Maka dari itu selain bersyuykur ada beberapa tradisi jawa yang bertujuan untuk prihatin terhadap suatu hal tertentu. Maka dari itu dalam pepatah jawa menyebutkan "eling lan waspodo", yang artinya sebagai manusia khusunya manusia jawa maka harus selalu ingat akan tuhannya dan waspada terhadap sikap angkara duniawi.
Dari sikap yang reflektif tersebut menunjukkan ada kemauan untuk menjadi pribadi yang lebih baik.Eling juga berarti bahwa manusia juga tidak luput dari kesalahan dan harus lebih bijak dalam mengambil sebuah keputusan.
Dalam upacara mubeng benteng ada beberapa simbol yang direpresentasikan melalui beberapa hal dan pemaknaan terhadap simbol tersebut. Endah menyebutkan "Pada dasarnya tradisi mubeng beteng merupakan wadah dari ungkapan rasa prihatin, yang disertai dengan sikap membisu yang esensinya tergantung dari kepercayaan masing-masing orang yang mengikutinya" (Endah Susilantini : 2007).
Rasa prihatin ini berkaitan dengan introspeksi diri terhadap sikap,perilaku ataupun perbuatan selama tahun kemarin. Bisu atau tidak berbicara saat melakukan upacara ini merepresentasikan berbicara kepada diri sendiri secara reflektif.
Upacara ini bermakna reflektif secara simbolik, maka dari itu orang awam atau orang yang berasal dari luar Yogyakarta akan kebingungan mengenai tujuan dari upacara ini. Selanjutnya upacara ini juga menujukkan bahwa orang jawa adalah manusia yang selalu berusaha menjadi pribadi yang lebih baik dengan pola pikir reflektif.
Jika dalam kebudayaan lain tahun baru selalu dikaitkan dengan pesta dan kemeriahan, tetapi perayaan  tahun baru jawa berbeda dengan kebudayaan lainnya. Seperti tahun baru cina selalu dirayakan dengan barong sai dan pesta-pesta kemeriahan lainnya berbeda dengan tradisi jawa yang justru melakukan introspeksi diri dengan cara mubeng benteng.
Dari hal tersebut terlihat bahwa manusia jawa adalah manusia yang simbolik. Kebahagiaan tidak selalu identik dengan perayaan sesuatu yang meriah dan pesta tetapi justru mengarah kepada sesuatu yang lebih dalam, yaitu refleksi dan introspeksi diri.
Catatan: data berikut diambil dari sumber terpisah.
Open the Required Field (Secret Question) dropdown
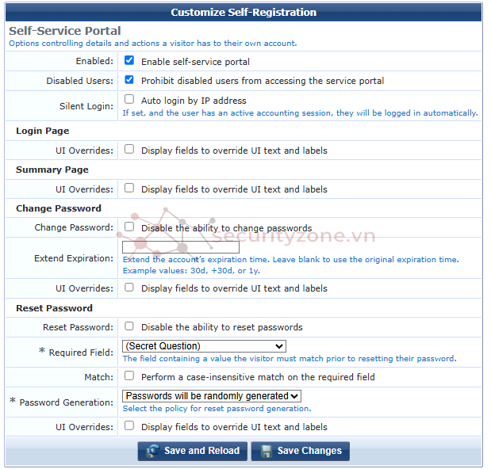 point(204,346)

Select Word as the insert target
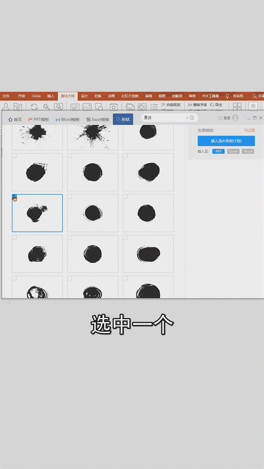click(248, 151)
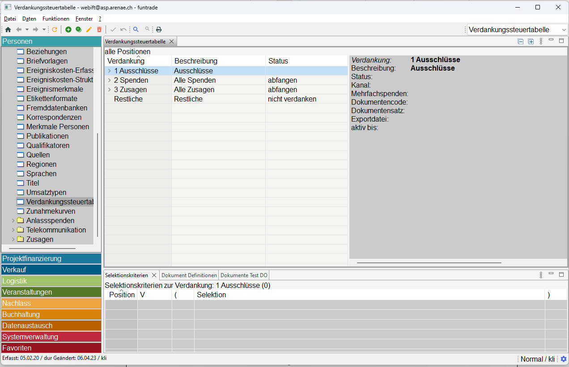Image resolution: width=569 pixels, height=367 pixels.
Task: Click the Print icon in the toolbar
Action: click(x=158, y=30)
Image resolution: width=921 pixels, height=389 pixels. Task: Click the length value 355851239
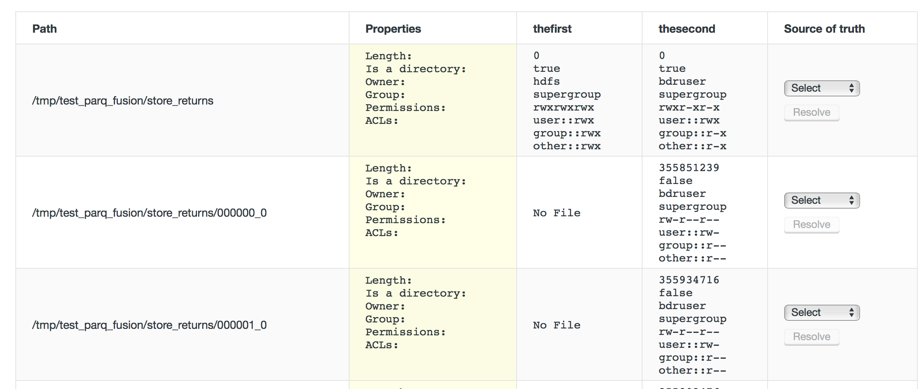click(x=689, y=168)
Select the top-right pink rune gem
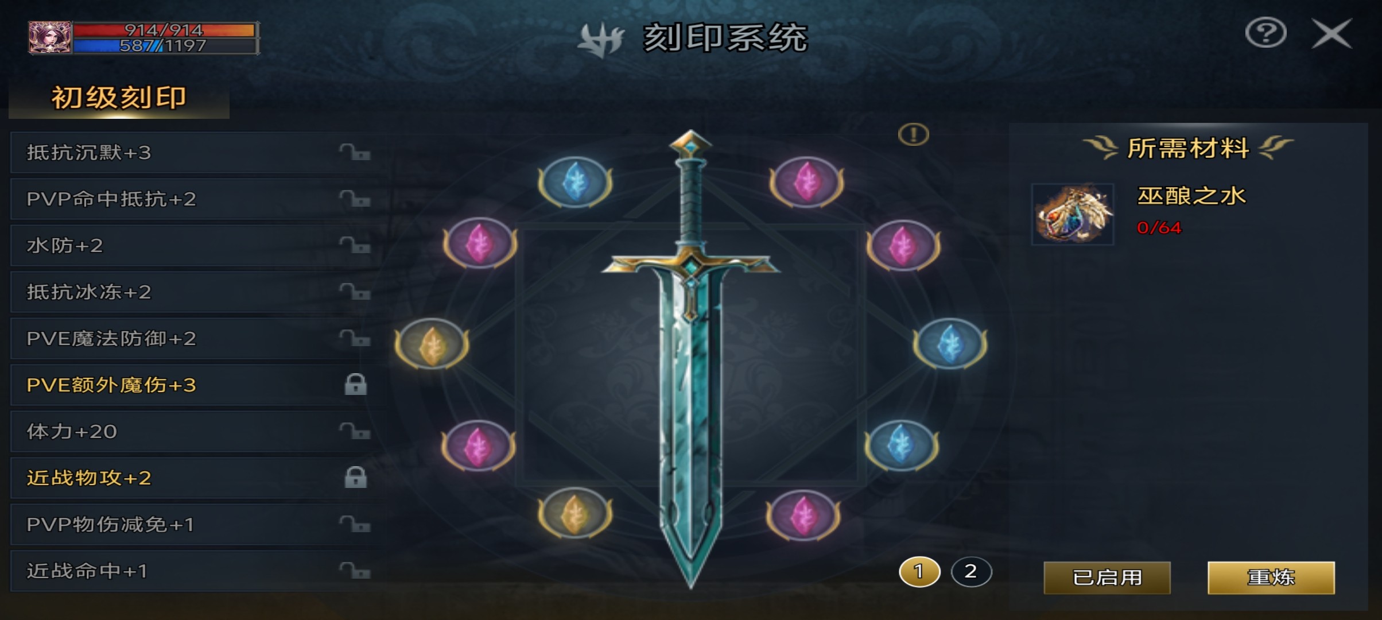 pyautogui.click(x=806, y=182)
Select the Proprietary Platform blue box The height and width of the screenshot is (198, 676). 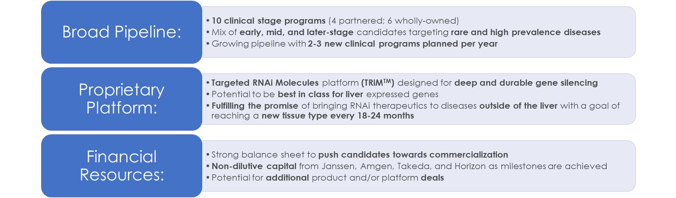121,99
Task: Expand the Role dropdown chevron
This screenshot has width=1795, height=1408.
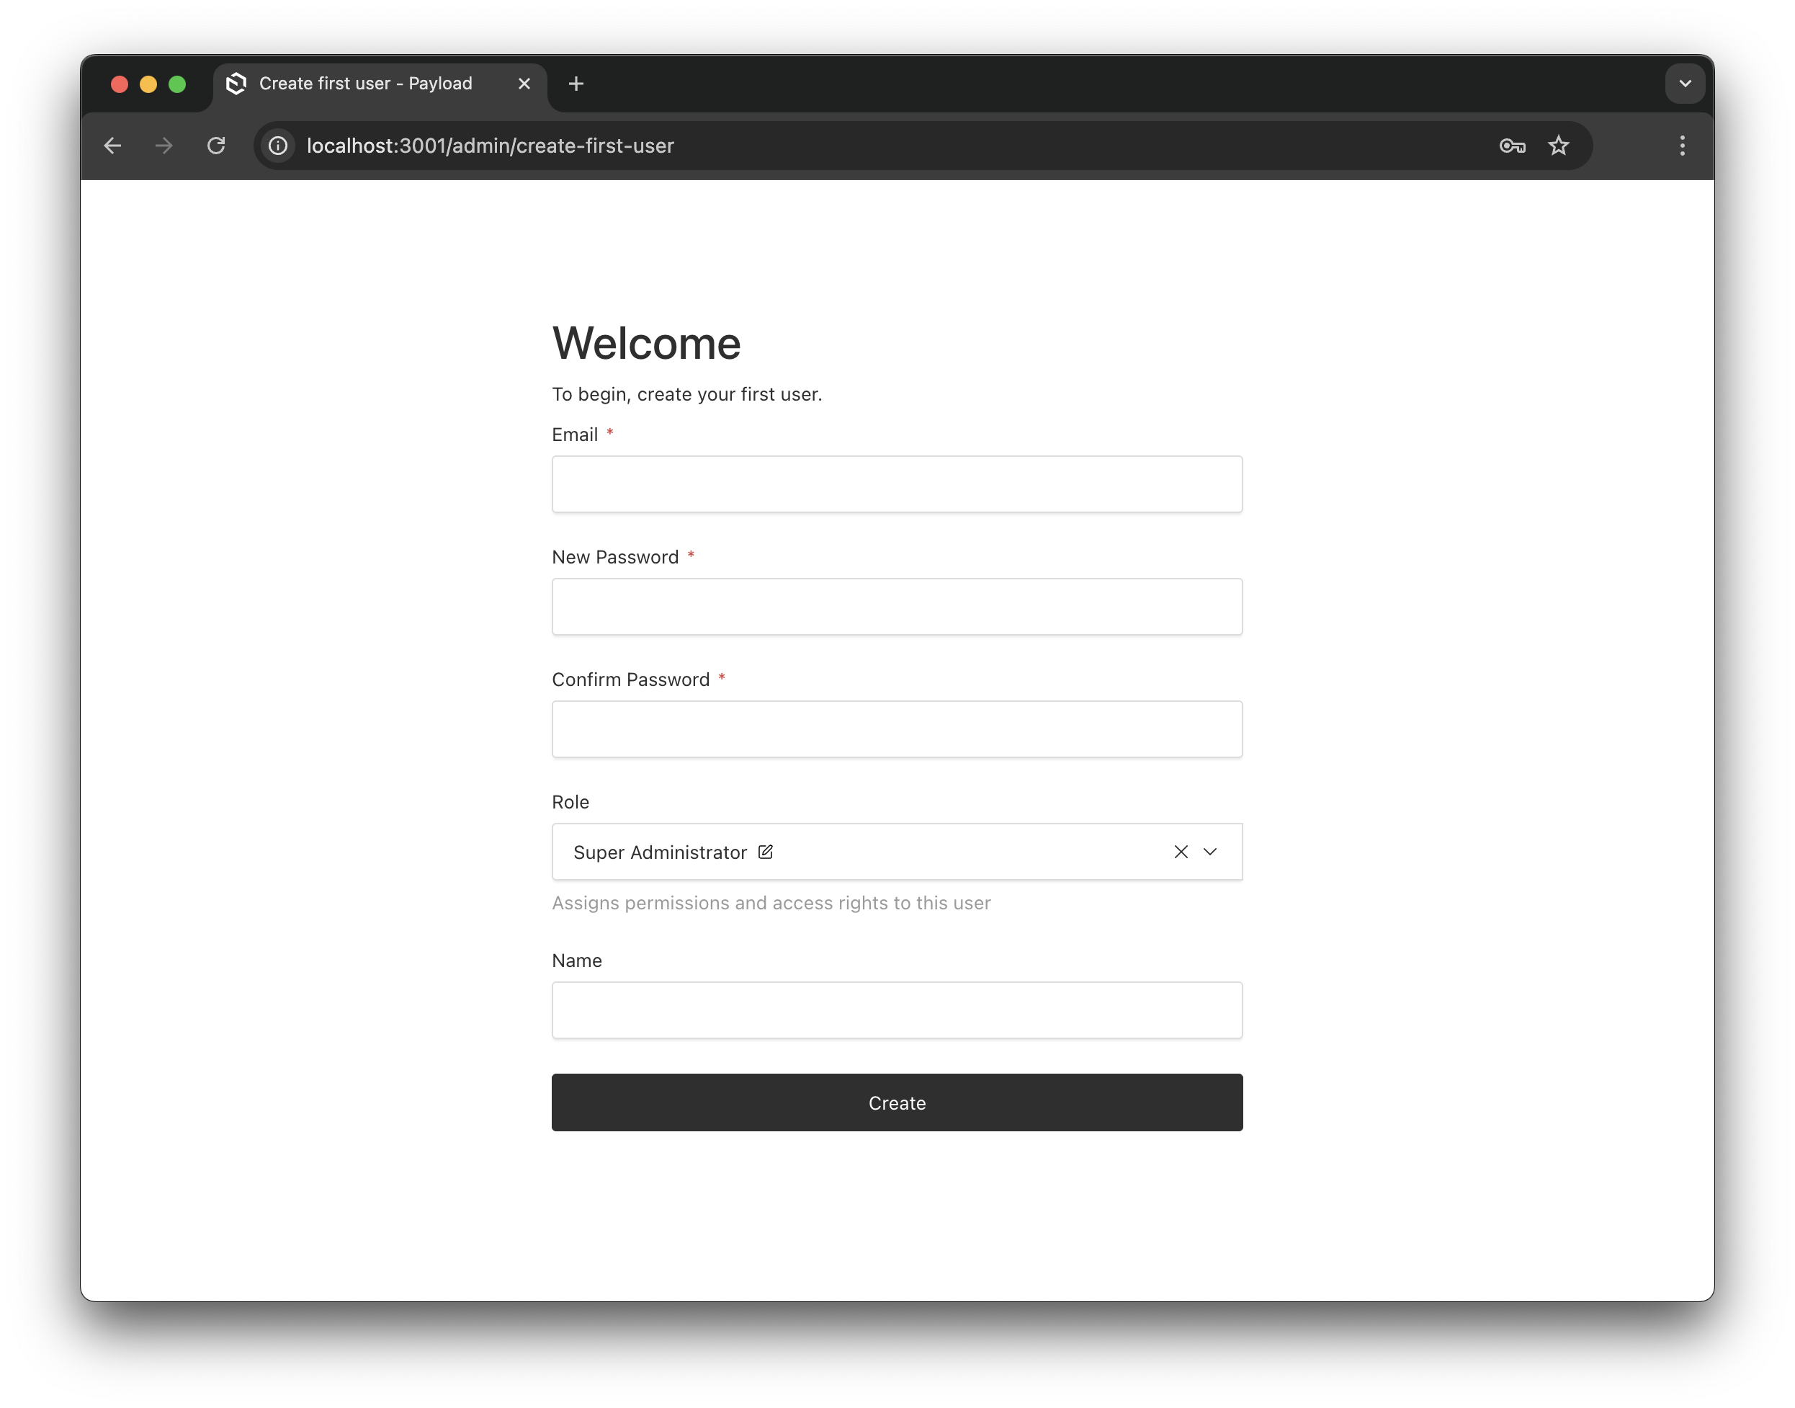Action: [1210, 852]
Selain itu upacara mubeng benteng juga representasi manusia jawa yang ingat kepada tuhannya.
Dengan cara bersyukur dan berefleksi maka manusia jawa secara simbolik selalu percaya atas kebesaran tuhan yang sudah terjadi. Tanpa kehendak yang maha kuasa, maka harapan tidak akan tercapai. Selain itu refleksi diri dengan mubeng benteng ini berarti manusia jawa memiliki sifat "eling lan waspodo".
Eling ditunjukkan dengan bahwa manusia jawa selalu ingat terhadap keterbatasan dirinya, sehingga beberapa kali membuat kesalahan dan waspodo ditunjukkan dengan merefleksikan kesalahan tersebut sehingga untuk kedepannya tidak mengulangi kesalahan yang sama.
Pesan yang dapat diambil dari tradisi ini adalah bagaimana manusia memaknai suatu proses. Membisu dan berefleksi akan suatu hal adalah salah satu cara manusia dalam memaknai suatu proses agar menjadi pribadi yang lebih baik kedepannya.